Bild: Der Landkreis Lüchow-Dannenberg arbeitet an einem Konzept für das Wassermanagement in der Region. Vor Kurzem gab es eine Fachtagung in Dannenberg dazu. Foto: R. Groß
Derzeit dürfen im Bereich des Grundwasserkörpers Jeetzel Lockergestein rechts pro Jahr maximal 39 Millimeter Wasser pro Quadratmeter beregnet werden. Die Kosten für die Wassergabe eines Liters auf dem Quadratmeter belaufen sich pro Hektar auf fünf Euro.
Drei Arbeitsgruppen hatten gearbeitet
Der Landkreis Lüchow-Dannenberg arbeitet bekanntlich an einer Modulation der Klimafolgen im Bereich Wasser. Dr. Karin Bardowicks, Untere Wasserbehörde, informierte in Dannenberg über den Stand des Wasserversorgungskonzepts. „In allen Sitzungen der Arbeitsgruppen konnten wir konstruktive Ideen und Anregungen, aber auch Sorgen gemeinsam besprechen“, sagte Bardowicks. Von 2024 bis zu diesem Frühjahr hätten drei Arbeitsgruppen zu den Themen Landwirtschaft, Wasserrückhaltemaßnahmen und Grundwasserabhängige Ökosysteme getagt. „Wir haben für einen Maßnahmenkatalog Lösungen für die Anpassung der Wasserwirtschaft an den Klimawandel gesucht.“ Parallel wurden Fördermittel eingeworben (EJZ berichtete), um mit einer Modellierung Fragestellungen zu analysieren, wie die Wechselwirkungen zwischen den Oberflächengewässern und dem Grundwasser, dem Einfluss der Elbe auf den Grundwasserkörper Jeetzel Lockergestein rechts und auf den Zufluss aus Sachsen-Anhalt bestehen. „Eine der wichtigsten Maßnahmen ist die Wasserrückhaltung, aber auch in allen anderen Bereichen des Wasserversorgungskonzeptes ist eine Anpassung an den Klimawandel notwendig, zum Beispiel beim Sparen von Trinkwasser, eine nachhaltige Bewässerung in der Landwirtschaft und die Vorsorge für Starkregen, erklärte Dr. Karin Bardowicks.
Die Veranstaltung hatte unter anderem auch das Ziel, die Arbeit des Gewässerkundlichen Landesdienstes (GLD) zu erläutern, der für die Ermittlung, Aufbereitung und Sammlung von hydrologischen und hydrogeologischen Daten in Niedersachsen zuständig ist. Außerdem untersucht und beurteilt der GLD die Auswirkungen auf Gewässer und berät die Wasserbehörden.

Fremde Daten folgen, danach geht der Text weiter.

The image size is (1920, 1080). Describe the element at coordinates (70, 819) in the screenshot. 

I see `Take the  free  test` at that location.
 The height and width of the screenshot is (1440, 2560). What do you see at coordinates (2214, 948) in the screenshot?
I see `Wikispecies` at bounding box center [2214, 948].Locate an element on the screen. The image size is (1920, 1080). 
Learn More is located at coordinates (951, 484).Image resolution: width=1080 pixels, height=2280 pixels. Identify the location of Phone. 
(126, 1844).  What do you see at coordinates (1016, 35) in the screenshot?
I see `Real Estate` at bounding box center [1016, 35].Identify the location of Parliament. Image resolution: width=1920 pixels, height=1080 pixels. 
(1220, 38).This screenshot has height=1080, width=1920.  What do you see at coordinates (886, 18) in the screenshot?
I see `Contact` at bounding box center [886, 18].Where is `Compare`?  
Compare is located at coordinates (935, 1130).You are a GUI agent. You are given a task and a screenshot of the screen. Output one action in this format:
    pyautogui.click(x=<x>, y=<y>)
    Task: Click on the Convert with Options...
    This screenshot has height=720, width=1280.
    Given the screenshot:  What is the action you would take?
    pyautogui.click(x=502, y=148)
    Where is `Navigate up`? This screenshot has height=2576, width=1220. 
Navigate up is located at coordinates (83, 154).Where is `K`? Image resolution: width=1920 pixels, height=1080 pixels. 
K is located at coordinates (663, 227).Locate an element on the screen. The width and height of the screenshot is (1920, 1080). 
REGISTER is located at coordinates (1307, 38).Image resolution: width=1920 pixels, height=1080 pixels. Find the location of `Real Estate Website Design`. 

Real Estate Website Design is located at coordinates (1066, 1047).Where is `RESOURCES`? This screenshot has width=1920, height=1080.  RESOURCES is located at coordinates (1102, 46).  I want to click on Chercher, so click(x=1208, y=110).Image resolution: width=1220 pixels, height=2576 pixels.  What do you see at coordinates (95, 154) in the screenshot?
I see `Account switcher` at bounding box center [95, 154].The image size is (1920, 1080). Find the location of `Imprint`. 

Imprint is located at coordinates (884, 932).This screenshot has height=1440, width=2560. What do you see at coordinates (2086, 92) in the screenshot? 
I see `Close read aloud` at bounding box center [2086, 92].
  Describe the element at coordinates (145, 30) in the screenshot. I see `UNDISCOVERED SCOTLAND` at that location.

In diesem Rahmen erläuterte zum Beispiel das Landesamt für Bergbau, Energie und Geologie (LBEG) die rechtlichen Rahmenbedingungen einer Grundwasserentnahme und einen seit 2024 geltenden Erlass des Niedersächsischen Umweltministeriums zur Mengenbewirtschaftung. Der Niedersächsische Landesbetrieb für Wasserwirtschaft, Küsten- und Naturschutz (NLWKN) stellte sein Pegelmessnetz sowohl für Oberflächengewässer als auch für Grundwasser vor und gab Hinweise, wie Pegelstände von der Öffentlichkeit eingesehen werden können.
Ein Fachvortrag der Landwirtschaftskammer zum Thema Beregnungsbedürftigkeit und Beregnungswürdigkeit von Feldfrüchten rundete das Thema insgesamt ab.